Circle 2.0 Workflows not executing
Incident Report for CircleCI
Postmortem

On May 17 between 16:35 and 23:47 UTC we experienced an outage that caused Workflows to be unavailable or degraded for the majority of customers.

We identified the root cause of the incident as hitting scale limits on our database service, resulting in increased wait times to run queries. Consequently, our backend was unable to keep up with the growing backlog, and customers experienced long wait periods to run Workflows. We addressed our resource limits immediately by increasing capacity for the database. This process took 2 hours and 20 minutes, and once complete we were able to restore normal operations. Our build job and Machine execution fleets were scaled up to handle the higher volume, whereas our macOS fleet suffered longer degraded performance due to limited capacity.
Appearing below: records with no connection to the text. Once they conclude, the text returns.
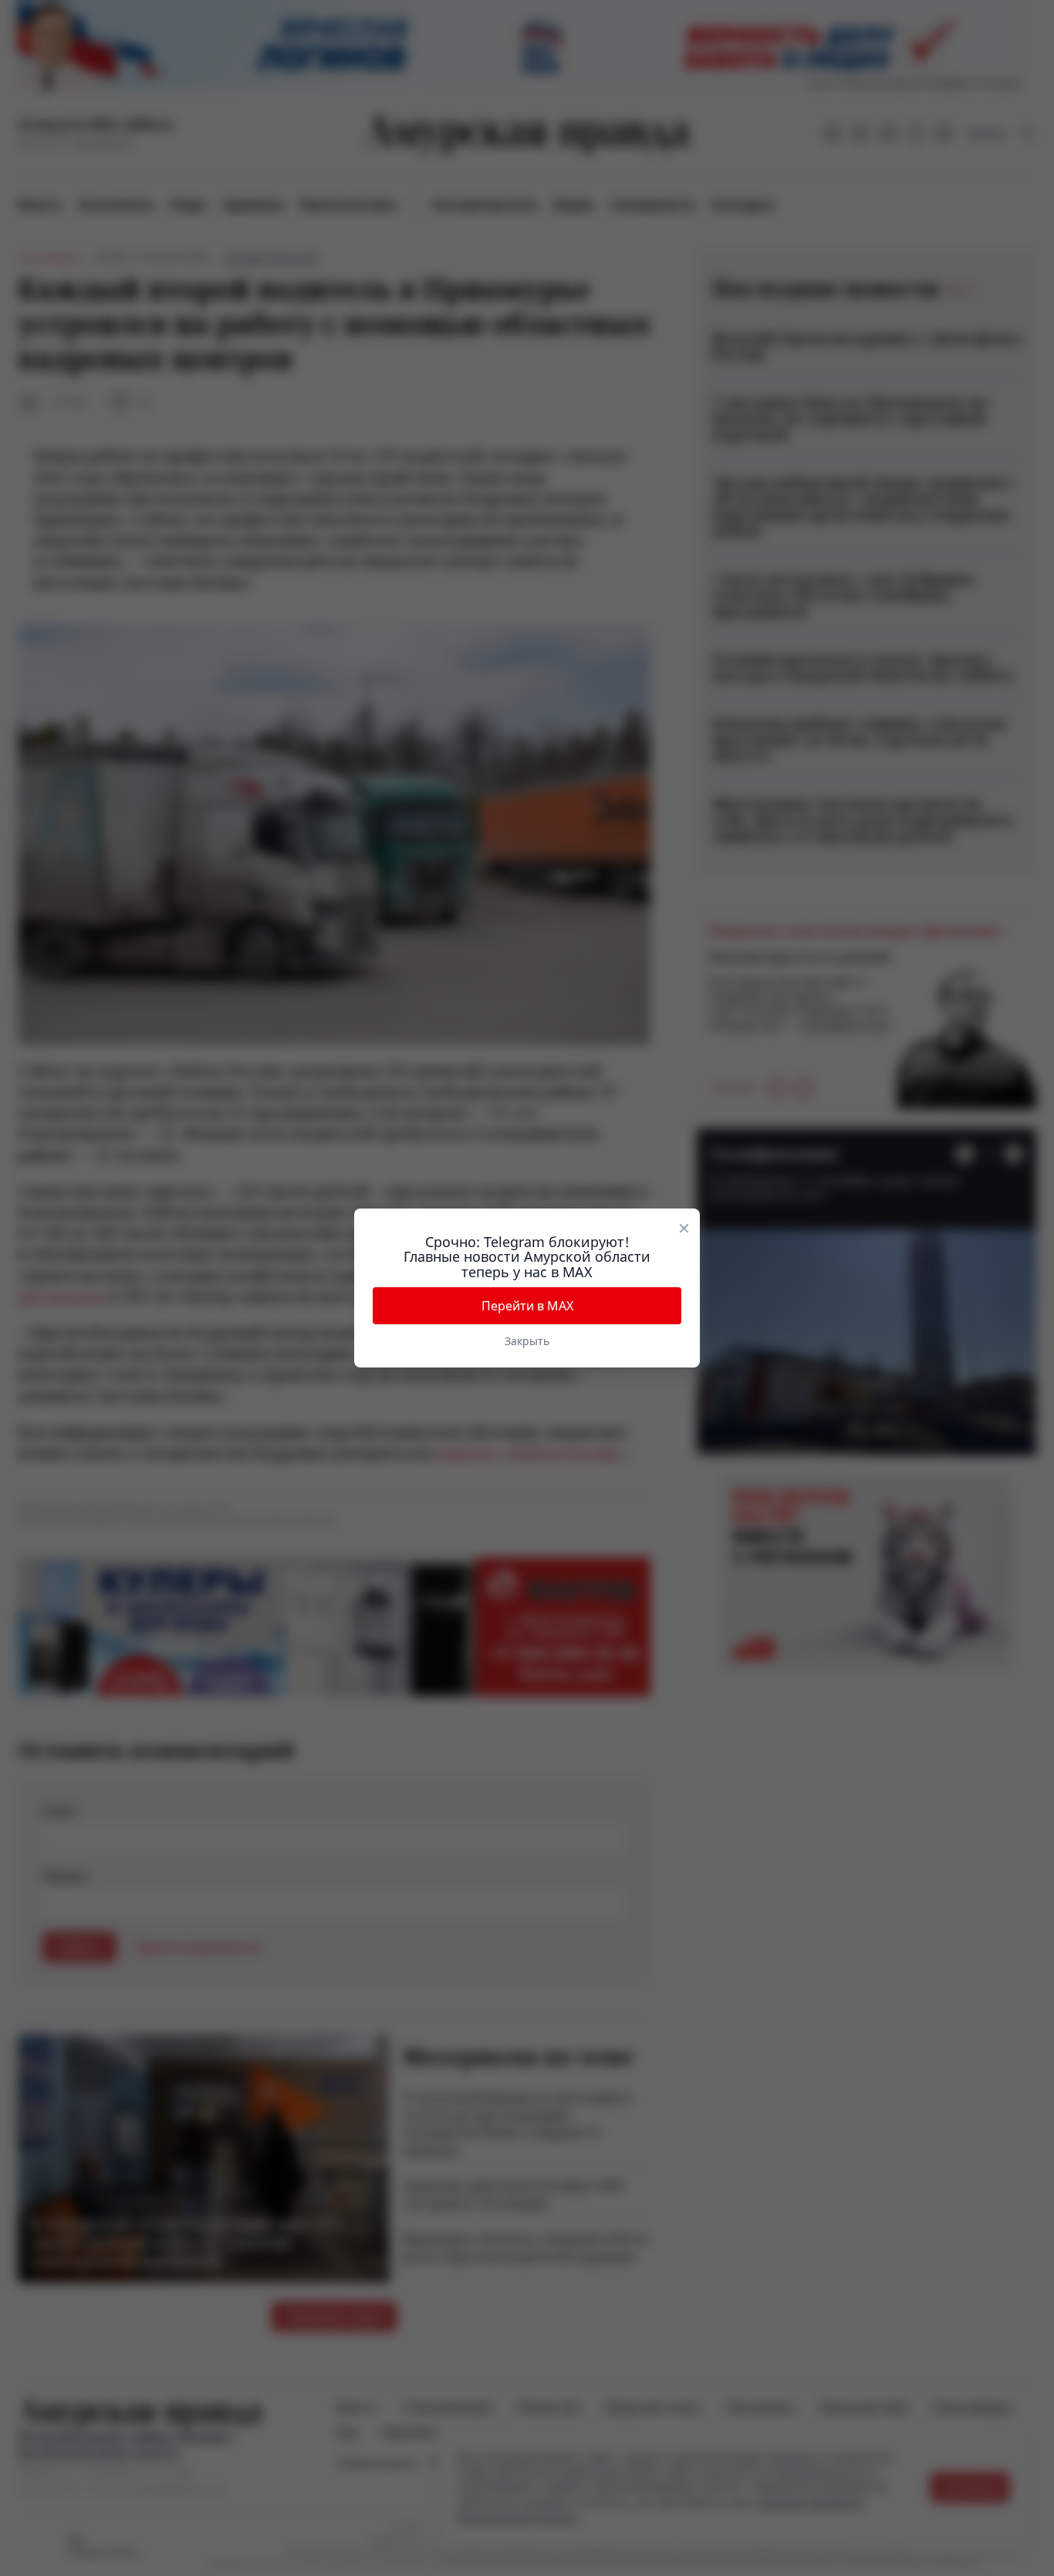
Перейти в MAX (527, 1305)
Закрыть (527, 1341)
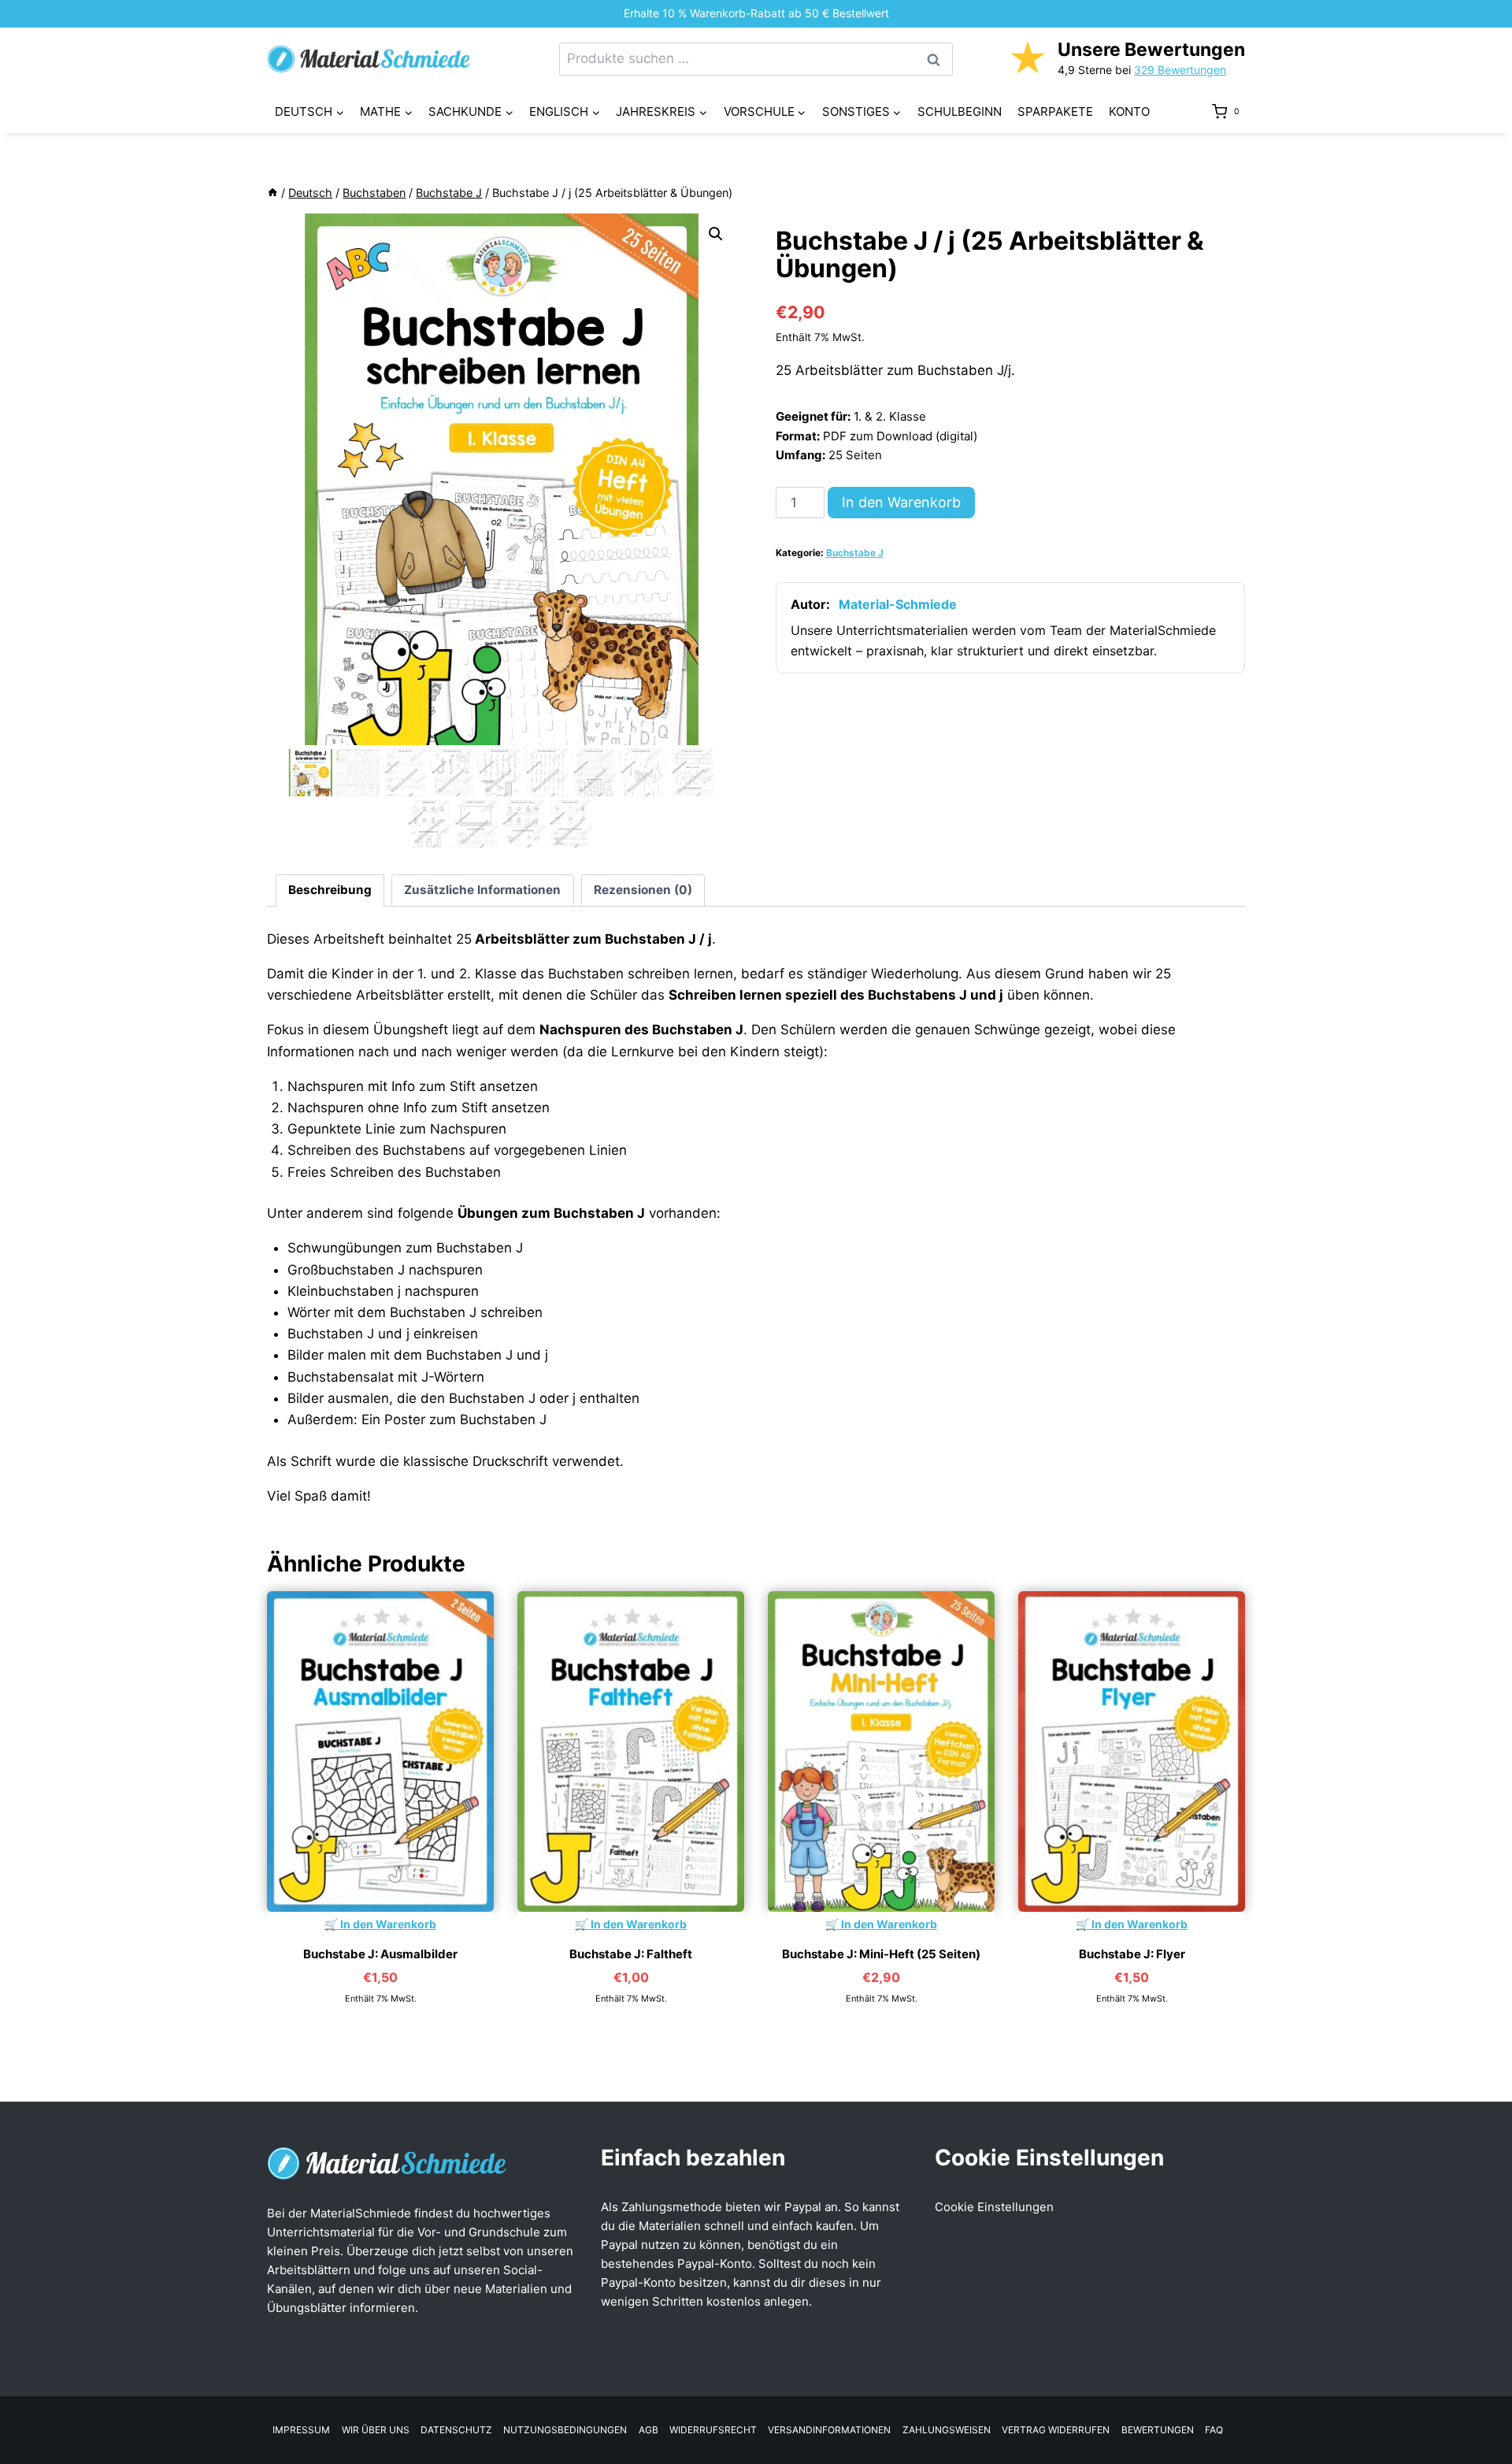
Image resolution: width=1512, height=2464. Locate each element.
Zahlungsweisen (946, 2430)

In these past weeks, we have taken several measures to prevent this failure from happening again:

  • We monitor our database utilization more rigorously.
  • We have split up queries across multiple database instances to distribute the load better.
  • We have been working on improving the efficiency of our queries and also adding the ability to track down long-running and resource-intensive queries.
  • We’re also prioritizing working on long-term architectural improvements, such as making the User Interface resilient to backend outages, so each of these components can be available independently of each other.
Posted Jul 13, 2018 - 16:27 UTC

Resolved
We have worked thru all of the backlog from the incident. Thank you all for your patience during this incident.
Posted May 17, 2018 - 23:51 UTC
Update
We are continuing to reduce the macOS backlog and are monitoring. We will update in 20 minutes.
Posted May 17, 2018 - 23:37 UTC
Update
We are continuing to reduce the backlog of jobs. We will update again in 20 minutes.
Posted May 17, 2018 - 23:07 UTC
Monitoring
We are continuing to work thru the backlog of jobs and are now monitoring. We will update again in 20 minutes.
Posted May 17, 2018 - 22:26 UTC
Update
We are continuing to process Workflows jobs and will provide an update in 20 minutes.
Posted May 17, 2018 - 22:16 UTC
Update
We are currently processing jobs in the Workflows queue and working on resuming normal service.
Posted May 17, 2018 - 21:54 UTC
Update
We are processing Workflows jobs again in small numbers and continuing to work on a fix to resume normal services.
Posted May 17, 2018 - 21:27 UTC
Update
We are continuing to work on implementing a fix and will provide an update in 20 minutes.
Posted May 17, 2018 - 21:15 UTC
Update
We are continuing to work on implementing a fix and will provide an update in 20 minutes.
Posted May 17, 2018 - 20:53 UTC
Update
We are still working on a fix for our databases and will provide another update in 20 minutes.
Posted May 17, 2018 - 20:29 UTC
Update
We are continuing to work on implementing a fix with our databases and will provide an additional update in 20 minutes.
Posted May 17, 2018 - 20:08 UTC
Update
We are continuing to work on implementing a fix with our databases and will provide an additional update in 20 minutes.
Posted May 17, 2018 - 19:47 UTC
Update
We are working to increase capacity on one of our databases. Until this work is complete, we shall endeavour to process queued Workflows at a degraded rate.
Posted May 17, 2018 - 19:25 UTC
Update
We are continuing to work on implementing the fix and will provide another update in 20 minutes.
Posted May 17, 2018 - 19:02 UTC
Update
We are continuing to work on implementing the fix and will provide another update in 20 minutes.
Posted May 17, 2018 - 18:41 UTC
Update
We are temporarily stopping the processing of Workflows jobs and will provide an update within 20 minutes.
Posted May 17, 2018 - 18:20 UTC
Identified
We have identified the cause of the issue and are currently working on implementing a fix.
Posted May 17, 2018 - 18:02 UTC
Update
We are continuing to investigate the cause of this issue with Workflows and will provide further updates in 20 minutes.
Posted May 17, 2018 - 17:45 UTC
Update
We are continuing to investigate the cause of this issue with Workflows and will provide further updates in 20 minutes.
Posted May 17, 2018 - 17:25 UTC
Update
We are continuing to investigate a problem with executing Workflows and will provide an update in 20 minutes.
Posted May 17, 2018 - 17:06 UTC
Investigating
We are investigating a problem with Circle 2.0 Workflow execution.
Posted May 17, 2018 - 16:44 UTC
This incident affected: Docker Jobs, macOS Jobs, and Pipelines & Workflows.